START Provided records
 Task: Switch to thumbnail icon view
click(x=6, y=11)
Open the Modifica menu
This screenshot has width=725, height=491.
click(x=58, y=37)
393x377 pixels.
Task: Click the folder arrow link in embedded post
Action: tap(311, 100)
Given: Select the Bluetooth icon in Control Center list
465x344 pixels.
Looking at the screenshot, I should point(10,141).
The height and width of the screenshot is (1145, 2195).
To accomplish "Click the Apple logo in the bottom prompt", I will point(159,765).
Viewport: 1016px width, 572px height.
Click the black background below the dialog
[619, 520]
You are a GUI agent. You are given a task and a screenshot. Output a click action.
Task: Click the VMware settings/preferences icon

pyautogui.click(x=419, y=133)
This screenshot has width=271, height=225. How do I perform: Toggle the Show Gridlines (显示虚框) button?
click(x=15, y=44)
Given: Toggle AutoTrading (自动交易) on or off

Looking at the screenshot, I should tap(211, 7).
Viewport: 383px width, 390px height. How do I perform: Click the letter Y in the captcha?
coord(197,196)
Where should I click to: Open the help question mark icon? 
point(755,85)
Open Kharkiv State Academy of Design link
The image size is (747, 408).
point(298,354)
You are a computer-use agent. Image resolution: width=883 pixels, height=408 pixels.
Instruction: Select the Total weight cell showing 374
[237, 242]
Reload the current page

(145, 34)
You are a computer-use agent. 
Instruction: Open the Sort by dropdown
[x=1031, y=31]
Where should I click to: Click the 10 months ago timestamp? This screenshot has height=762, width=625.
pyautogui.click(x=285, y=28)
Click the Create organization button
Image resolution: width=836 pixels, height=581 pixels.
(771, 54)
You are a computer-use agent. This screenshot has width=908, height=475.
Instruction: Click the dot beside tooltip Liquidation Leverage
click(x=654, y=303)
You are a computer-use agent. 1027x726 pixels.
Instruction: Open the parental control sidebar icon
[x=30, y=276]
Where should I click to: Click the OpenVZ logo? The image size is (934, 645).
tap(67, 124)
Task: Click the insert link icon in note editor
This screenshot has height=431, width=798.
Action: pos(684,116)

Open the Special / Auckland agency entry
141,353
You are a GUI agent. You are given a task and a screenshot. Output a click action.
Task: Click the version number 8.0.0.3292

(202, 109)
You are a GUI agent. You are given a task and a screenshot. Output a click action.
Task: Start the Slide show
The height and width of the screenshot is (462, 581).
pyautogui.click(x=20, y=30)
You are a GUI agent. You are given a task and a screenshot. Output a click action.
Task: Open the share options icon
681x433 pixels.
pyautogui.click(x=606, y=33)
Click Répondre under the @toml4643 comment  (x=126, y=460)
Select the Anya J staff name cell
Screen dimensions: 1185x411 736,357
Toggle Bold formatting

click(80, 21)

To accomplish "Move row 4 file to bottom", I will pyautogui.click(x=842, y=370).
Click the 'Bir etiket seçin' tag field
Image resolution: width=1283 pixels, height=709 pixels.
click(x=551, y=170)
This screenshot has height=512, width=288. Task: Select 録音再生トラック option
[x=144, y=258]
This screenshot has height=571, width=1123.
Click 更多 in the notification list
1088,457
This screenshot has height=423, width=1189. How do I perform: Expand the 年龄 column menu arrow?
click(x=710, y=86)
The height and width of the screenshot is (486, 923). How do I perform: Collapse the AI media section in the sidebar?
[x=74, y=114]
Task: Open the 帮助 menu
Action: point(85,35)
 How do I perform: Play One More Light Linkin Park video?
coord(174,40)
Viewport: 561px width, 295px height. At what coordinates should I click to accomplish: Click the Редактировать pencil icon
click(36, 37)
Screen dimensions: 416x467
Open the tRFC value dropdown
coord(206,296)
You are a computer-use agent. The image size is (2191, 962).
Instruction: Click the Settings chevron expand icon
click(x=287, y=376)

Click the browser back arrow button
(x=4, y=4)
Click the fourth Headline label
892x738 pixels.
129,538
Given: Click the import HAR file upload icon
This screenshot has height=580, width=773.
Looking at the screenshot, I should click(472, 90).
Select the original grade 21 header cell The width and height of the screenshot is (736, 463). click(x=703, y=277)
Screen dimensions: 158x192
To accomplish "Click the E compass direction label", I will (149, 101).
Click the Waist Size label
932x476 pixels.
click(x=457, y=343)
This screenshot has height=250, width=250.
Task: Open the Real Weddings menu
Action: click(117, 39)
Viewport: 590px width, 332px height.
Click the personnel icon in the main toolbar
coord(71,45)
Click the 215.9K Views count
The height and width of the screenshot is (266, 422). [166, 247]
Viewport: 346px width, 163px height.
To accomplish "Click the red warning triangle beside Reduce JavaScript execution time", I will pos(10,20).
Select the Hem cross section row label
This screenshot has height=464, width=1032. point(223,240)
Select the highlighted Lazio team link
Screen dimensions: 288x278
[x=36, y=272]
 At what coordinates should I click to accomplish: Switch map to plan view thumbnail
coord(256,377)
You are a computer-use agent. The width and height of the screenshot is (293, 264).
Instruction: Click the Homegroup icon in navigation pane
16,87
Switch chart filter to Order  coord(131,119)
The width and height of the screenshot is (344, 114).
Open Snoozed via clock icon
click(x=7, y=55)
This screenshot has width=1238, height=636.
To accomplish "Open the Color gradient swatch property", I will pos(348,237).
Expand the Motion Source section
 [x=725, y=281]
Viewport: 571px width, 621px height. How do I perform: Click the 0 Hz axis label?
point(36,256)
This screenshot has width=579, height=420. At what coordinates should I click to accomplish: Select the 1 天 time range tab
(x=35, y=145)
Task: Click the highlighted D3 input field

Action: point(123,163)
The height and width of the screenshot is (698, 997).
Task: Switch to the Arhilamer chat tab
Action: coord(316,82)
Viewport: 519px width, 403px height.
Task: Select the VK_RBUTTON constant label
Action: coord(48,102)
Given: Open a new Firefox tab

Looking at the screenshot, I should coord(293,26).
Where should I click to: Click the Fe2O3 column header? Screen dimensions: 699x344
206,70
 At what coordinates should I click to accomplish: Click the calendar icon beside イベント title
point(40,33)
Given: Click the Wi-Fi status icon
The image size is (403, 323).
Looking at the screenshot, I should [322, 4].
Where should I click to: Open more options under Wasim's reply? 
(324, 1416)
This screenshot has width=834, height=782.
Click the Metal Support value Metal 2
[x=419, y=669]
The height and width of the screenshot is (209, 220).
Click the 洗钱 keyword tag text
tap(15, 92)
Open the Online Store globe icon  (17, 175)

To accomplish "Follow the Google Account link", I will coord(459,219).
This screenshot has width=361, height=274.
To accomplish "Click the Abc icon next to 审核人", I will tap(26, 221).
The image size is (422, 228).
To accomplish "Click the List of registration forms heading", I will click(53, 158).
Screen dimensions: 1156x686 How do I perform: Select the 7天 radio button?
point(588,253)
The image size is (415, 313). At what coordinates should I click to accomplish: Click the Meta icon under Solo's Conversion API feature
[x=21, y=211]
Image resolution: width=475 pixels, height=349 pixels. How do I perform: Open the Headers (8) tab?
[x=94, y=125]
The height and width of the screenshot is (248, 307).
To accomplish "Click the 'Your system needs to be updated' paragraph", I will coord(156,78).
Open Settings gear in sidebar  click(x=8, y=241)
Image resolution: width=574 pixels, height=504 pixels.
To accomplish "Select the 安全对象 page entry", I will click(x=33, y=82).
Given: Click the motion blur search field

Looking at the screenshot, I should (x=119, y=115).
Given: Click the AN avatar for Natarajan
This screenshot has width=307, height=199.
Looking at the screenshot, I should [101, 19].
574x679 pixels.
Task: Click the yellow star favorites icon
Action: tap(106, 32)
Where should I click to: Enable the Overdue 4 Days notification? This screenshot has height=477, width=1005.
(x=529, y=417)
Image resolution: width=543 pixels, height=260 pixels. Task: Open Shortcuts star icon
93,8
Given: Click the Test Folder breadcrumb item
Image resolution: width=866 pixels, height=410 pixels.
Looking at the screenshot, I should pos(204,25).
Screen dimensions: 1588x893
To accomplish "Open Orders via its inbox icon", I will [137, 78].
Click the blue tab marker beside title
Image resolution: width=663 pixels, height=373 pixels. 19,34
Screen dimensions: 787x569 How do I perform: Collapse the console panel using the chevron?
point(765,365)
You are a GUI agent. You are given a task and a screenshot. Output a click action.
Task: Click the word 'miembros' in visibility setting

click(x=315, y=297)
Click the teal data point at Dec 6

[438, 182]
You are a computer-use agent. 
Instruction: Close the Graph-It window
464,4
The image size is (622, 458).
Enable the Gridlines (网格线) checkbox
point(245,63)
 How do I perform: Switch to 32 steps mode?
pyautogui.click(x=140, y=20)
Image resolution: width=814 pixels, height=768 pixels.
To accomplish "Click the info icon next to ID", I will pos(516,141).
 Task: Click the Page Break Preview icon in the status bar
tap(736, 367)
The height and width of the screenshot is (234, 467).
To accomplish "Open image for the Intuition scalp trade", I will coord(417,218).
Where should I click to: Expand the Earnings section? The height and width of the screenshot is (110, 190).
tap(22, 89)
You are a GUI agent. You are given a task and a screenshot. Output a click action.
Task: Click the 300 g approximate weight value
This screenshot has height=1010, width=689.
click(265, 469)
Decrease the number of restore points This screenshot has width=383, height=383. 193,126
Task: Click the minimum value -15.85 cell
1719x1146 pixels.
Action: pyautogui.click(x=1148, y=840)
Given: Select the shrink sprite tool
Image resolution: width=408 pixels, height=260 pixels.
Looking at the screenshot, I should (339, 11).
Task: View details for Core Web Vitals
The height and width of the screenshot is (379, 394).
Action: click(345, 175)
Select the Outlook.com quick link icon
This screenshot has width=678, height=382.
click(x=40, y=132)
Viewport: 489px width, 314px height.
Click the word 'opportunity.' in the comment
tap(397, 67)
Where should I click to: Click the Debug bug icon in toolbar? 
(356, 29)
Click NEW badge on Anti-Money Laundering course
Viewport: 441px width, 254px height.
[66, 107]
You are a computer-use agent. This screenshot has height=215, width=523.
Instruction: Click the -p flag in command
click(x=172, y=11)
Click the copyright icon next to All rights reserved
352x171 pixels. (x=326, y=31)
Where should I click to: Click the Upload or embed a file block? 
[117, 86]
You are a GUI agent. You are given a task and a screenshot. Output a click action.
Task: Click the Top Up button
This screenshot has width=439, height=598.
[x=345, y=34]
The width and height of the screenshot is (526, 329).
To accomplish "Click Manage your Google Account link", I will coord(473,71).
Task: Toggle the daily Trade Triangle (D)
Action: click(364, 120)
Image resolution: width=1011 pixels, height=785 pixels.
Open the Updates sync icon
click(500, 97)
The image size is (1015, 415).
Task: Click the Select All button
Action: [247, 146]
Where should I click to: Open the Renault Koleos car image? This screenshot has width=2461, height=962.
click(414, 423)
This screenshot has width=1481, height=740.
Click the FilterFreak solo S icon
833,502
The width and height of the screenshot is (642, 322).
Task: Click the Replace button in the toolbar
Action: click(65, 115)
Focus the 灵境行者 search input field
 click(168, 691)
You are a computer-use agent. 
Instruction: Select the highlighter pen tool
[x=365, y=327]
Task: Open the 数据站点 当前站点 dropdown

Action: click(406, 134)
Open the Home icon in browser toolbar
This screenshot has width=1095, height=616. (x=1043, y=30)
END Provided records
_What you should do:_
Show the lines above that have the word "bottom".

_Solved exercise:_
To accomplish "Click the Apple logo in the bottom prompt", I will point(159,765).
To accomplish "Move row 4 file to bottom", I will pyautogui.click(x=842, y=370).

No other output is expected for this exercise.